Mr. Gray has participated in projects with AIDEA, AEA, private
firms and public entities in Alaska. The other firm, Petrie
Parkman, is in investment banking, with principal offices in Denver
and Houston. The principal partners in that firm were with First
Boston when they became Credit Suisse First Boston, but formed
their own firm shortly after. Petrie Parkman specializes in the
energy industry and was the investment banker for the United States
government when it sold its interest in the petroleum reserve in
southern California. They were recently investment bankers for half
of Saudi Arabia, which privately financed and developed three gas
infrastructure projects. Petri Parkman is experienced in both
upstream and midstream hydrocarbon projects and transactions.

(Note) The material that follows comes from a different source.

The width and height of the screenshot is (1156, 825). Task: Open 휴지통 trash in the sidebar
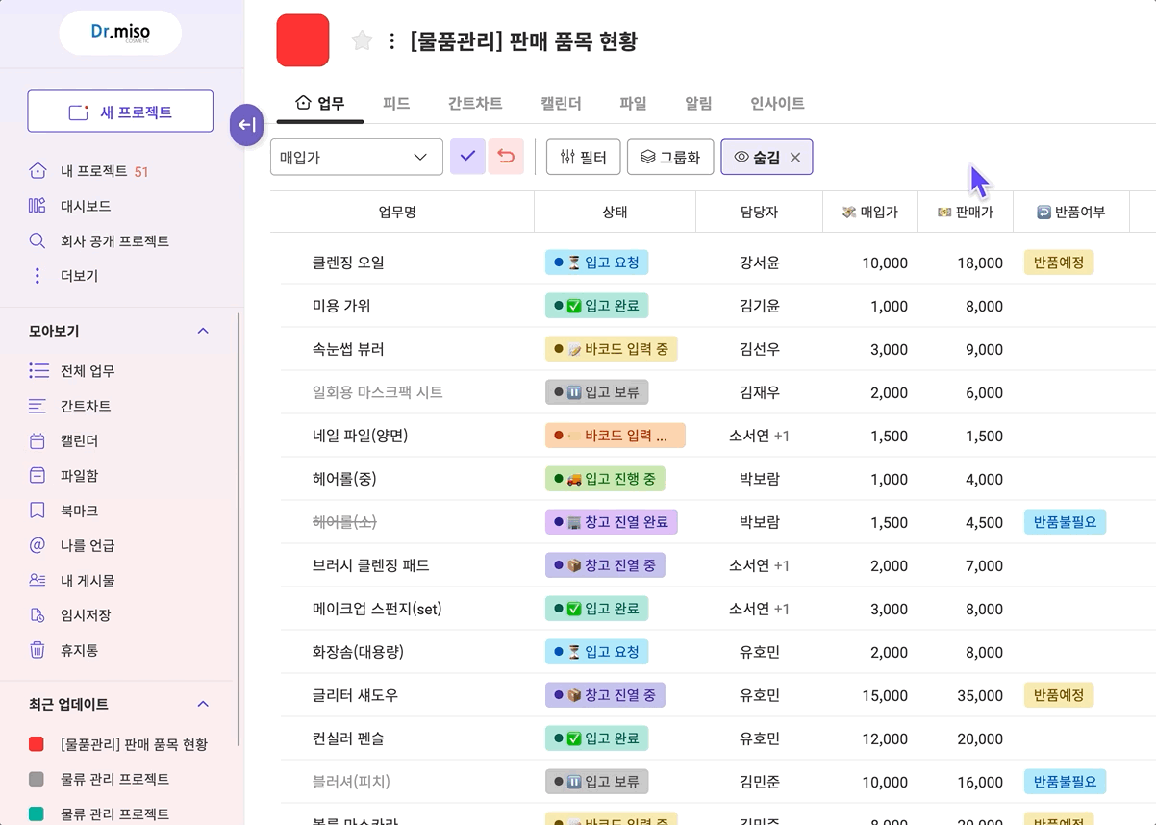tap(79, 650)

In preparing the reports, the department looked at the proposals
from 20 years ago when ANGTS was front and center. Many things had
changed and many things remained the same. The studies that were
particularly useful for today's issues were done by Dillon Reading
Company in February 1978 and presented to the legislature. The
legislature commissioned a series of studies in '78 and '79 to be
performed by Heiser at the University of Alaska. Affiliated with
him at the time were Dr. Arlen Tussing and Connie Barlow. That
study was presented to the legislature in three separate volumes,
one in October '78 and two in '79. Finally, three and a half years
later, the state commissioned another study to look at state
financial participation, specifically by Kidder Peabody and
Company. He said he had copies of the studies if they wanted to
look at them.
COMMISSIONER CONDON said the question of state participation is one
of weighing competing considerations. The following reasons have
been advanced for state participation (pros):
1. [Indisc.]
2. If the state participates, it may provide the additional
momentum required to get the project done.
3. The major producers have too many competing opportunities
and the only way we'll get our project done is if we do it
ourselves.
4. Seat at the table arguments: a) If we have a seat at the
table, we will learn information that is important to us and
we'll learn it soon enough to protect our interests than if we
are not at the table; and b) by having a seat at the table,
we would have the leverage to protect special state interests
that are important for us to protect. The incomplete list of
those are: routing decisions, local hire and buying, gas for
communities along the route, potential gas availability for
communities not on the route but which are closer than others
(Southcentral Alaska), gas for industrial development along
the route, the size and pressure configuration of the facility
such that it would enhance the possibility of having chemical
development in Alaska, and gas availability for petrochemical
industry in Alaska.
On the other side of the scale (the cons), COMMISSIONER CONDON
said:
1. State ownership or investment would compromise the main
responsibility for governing, which includes environmental
protection, health and safety protection, economic regulation
and taxation.
2. State investment would concentrate state assets in the oil
and gas industry. When given our dependence upon the industry
anyway, we ought to take any money we have and invest it
somewhere else to diversify the investment portfolio of
Alaskans.
3. Many people feel that governments don't do a particularly
good job of running commercial enterprises. This is generally
thought to be true around the world today and in Alaska, we've
had some particularly bad experiences with government trying
to act as a businessperson.
4. State ownership or participation could easily involve the
project in governmental red tape and institutional tugging and
pulling, like confirming members of the Board and the
Executive Director, the question of how much of the financial
activity would be put under the umbrella of the Executive
Budget Act, and the way the corporation would involve the
enterprise in governmental oversight.
5. Finally, there are those who say the return to a pipeline
would be regulated and, therefore, not really such a great
investment and the state would likely be able to make more by
investing the same amount of money in THE Permanent Fund.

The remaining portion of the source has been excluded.